The Importance Of Family: How Arthritis Affects All Members

Family is a very important thing for many people. When one member in the family is diagnosed with arthritis, it affects all of the other member as well. Unfortunately, like many diseases and illnesses, arthritis can be the point of stress for many marriages and parent-child relationships, as well as relationships between siblings. There are many ways in which patients and their families can counteract the negatives of this disease, but it takes effort and dedication to work through the many issues of this disease.

First, since arthritis is a condition that causes difficulty in movement, the other members of the family will probably need to pick up more of the load of housework and other responsibilities. This can be offensive for the person who has arthritis if he or she is used to doing these things for themselves, so the subject must be approached with extreme sensitivity. At the same time, those who have arthritis must realize that their family members are simply trying to help ease the pain of arthritis.

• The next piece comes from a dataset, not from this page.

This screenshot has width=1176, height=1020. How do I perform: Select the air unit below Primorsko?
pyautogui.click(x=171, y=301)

It is important to always maintain communication between family members so that nobody's feelings can hurt and nobody feels resentment for having to do more work than another member of the family.

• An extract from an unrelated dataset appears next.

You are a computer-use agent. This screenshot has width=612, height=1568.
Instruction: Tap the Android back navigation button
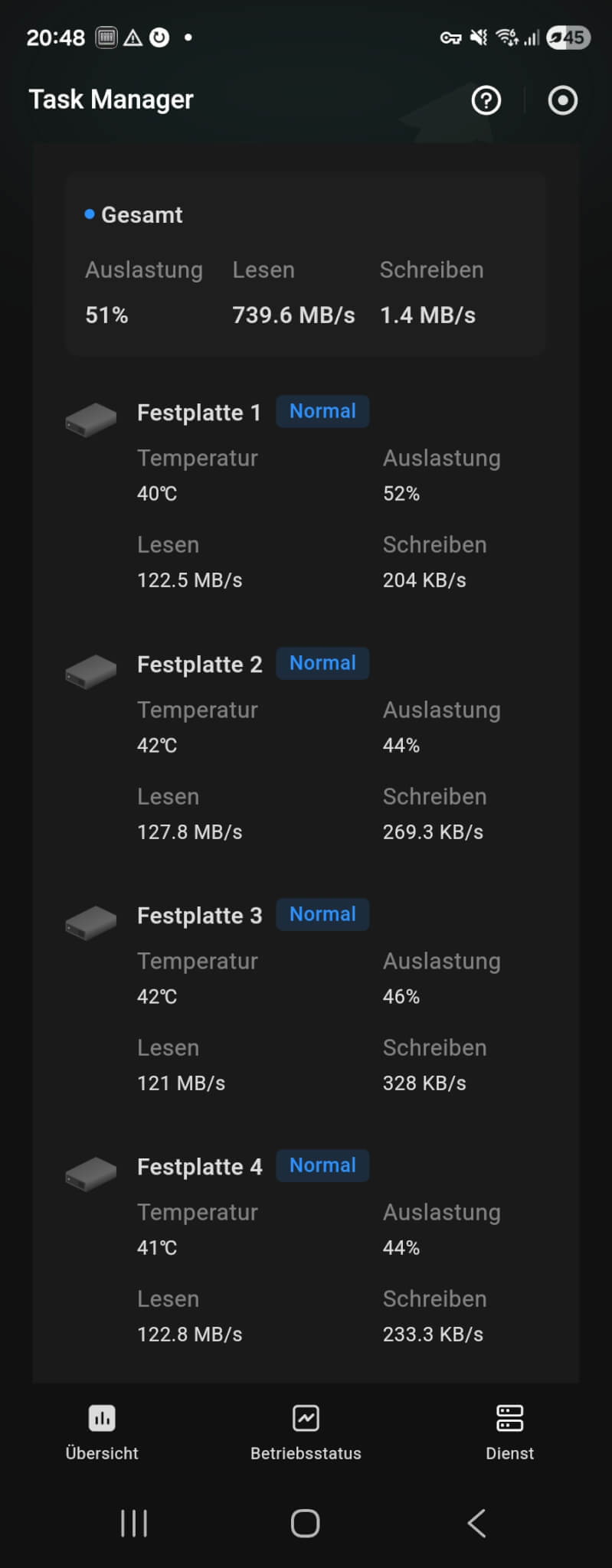click(x=476, y=1523)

One way in which to be sure that communication is not a problem is to take part in family counseling or a family arthritis support group. It is best to join such organizations before you have a problem in order to prevent the breakdown of the family. Support groups are especially important for marriages to continue to succeed and for children who are dealing with the alienation they may feel due to their arthritic condition.

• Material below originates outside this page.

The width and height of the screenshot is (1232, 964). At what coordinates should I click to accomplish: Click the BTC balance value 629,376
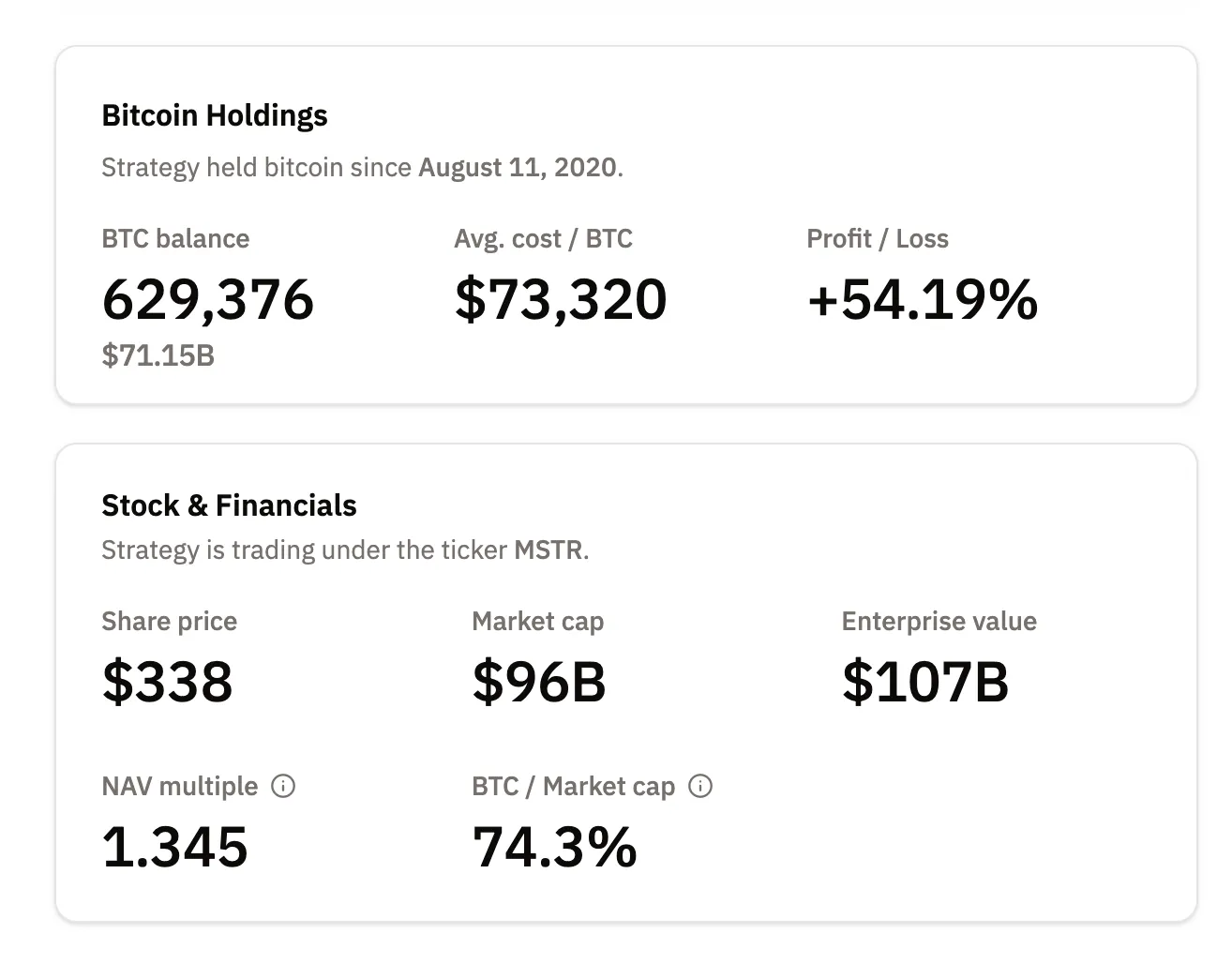click(x=208, y=300)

Families can also greatly benefit from education. When you know as much about your condition as you can, you can also understand what this means within a family context. Understanding is the most important part of dealing with a member of your family that is diagnosed with arthritis. Situations can get heated easily, but don't let arthritis and the pressures of the family responsibilities hurt your relationships. Although the person you love may be slightly changed, it is important to continue to work on your family ties to be sure that they do not dissolve. As a spouse, help your disabled wife or husband continue to live life to the fullest. As a parent, be understanding toward your child's special emotional and physical needs as well as mindful to your other children's reactions to this family issue. Remember, arthritis does not need to dictate the way in which you live your life. With dedication to the love of family, you can continue to work together well even while you deal with a difficult arthritic condition.